Dataset records:
═══

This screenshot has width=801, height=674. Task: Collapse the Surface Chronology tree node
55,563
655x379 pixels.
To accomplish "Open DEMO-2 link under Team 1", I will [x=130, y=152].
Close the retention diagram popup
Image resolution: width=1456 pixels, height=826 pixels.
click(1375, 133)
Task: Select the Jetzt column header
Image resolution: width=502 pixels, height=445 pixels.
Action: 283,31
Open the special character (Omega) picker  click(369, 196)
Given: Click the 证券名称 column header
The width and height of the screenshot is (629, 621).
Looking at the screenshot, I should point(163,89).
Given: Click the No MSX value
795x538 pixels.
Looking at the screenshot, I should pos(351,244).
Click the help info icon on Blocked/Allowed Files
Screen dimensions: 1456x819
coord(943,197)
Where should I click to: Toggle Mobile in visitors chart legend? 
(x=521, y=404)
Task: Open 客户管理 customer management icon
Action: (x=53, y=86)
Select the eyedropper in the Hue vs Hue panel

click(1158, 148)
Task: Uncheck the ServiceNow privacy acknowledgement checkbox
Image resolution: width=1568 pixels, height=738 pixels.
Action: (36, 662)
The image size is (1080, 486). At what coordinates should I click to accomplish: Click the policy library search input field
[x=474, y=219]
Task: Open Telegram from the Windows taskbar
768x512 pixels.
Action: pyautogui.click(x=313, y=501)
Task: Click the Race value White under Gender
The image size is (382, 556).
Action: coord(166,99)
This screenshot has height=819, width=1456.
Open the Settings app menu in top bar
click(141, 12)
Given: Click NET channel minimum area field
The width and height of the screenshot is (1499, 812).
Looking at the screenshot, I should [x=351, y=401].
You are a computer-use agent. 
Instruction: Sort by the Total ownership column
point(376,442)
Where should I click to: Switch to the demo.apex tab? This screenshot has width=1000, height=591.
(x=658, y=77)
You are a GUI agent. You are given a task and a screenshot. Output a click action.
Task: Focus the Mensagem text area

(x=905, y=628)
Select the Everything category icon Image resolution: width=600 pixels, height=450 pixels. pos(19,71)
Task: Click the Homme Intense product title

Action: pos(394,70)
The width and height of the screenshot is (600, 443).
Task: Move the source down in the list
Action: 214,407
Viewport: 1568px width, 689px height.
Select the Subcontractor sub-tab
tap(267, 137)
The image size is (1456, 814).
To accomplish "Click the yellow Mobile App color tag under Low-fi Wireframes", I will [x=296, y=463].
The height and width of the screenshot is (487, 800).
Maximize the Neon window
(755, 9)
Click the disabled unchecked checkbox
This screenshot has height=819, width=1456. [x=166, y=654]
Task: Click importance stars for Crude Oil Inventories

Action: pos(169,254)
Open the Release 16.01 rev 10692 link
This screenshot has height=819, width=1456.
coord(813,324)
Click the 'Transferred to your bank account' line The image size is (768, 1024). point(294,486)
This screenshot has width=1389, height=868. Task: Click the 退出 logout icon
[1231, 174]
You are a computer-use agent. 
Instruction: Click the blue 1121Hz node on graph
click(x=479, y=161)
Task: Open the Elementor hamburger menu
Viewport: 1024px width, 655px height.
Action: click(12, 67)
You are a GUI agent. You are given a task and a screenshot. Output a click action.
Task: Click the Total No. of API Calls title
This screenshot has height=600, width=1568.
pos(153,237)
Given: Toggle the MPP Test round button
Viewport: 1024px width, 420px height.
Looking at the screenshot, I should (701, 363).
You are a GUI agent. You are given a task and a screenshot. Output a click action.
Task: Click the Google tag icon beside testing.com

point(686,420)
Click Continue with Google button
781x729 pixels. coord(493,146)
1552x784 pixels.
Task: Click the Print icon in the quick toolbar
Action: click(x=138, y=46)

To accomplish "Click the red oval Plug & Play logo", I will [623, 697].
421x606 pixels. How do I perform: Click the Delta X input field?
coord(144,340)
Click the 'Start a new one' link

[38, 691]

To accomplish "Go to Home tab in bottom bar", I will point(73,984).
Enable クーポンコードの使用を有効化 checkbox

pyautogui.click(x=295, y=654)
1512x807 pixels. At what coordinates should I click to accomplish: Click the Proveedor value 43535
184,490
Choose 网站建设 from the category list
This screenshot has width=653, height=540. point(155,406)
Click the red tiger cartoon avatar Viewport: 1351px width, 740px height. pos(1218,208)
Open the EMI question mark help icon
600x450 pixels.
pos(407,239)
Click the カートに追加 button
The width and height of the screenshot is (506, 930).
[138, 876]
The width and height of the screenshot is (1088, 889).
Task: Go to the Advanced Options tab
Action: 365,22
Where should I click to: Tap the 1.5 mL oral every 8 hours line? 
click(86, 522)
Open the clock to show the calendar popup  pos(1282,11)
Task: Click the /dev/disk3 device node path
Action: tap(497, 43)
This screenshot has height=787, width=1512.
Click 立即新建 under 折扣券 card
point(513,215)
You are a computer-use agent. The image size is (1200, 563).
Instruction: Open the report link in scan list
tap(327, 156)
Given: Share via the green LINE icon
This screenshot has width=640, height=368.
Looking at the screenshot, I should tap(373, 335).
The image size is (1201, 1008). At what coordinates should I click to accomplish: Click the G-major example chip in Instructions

═══

Work to be completed:
How many lines of the data above contain the string "under"? Reply with the number alone.

Answer to this task:
4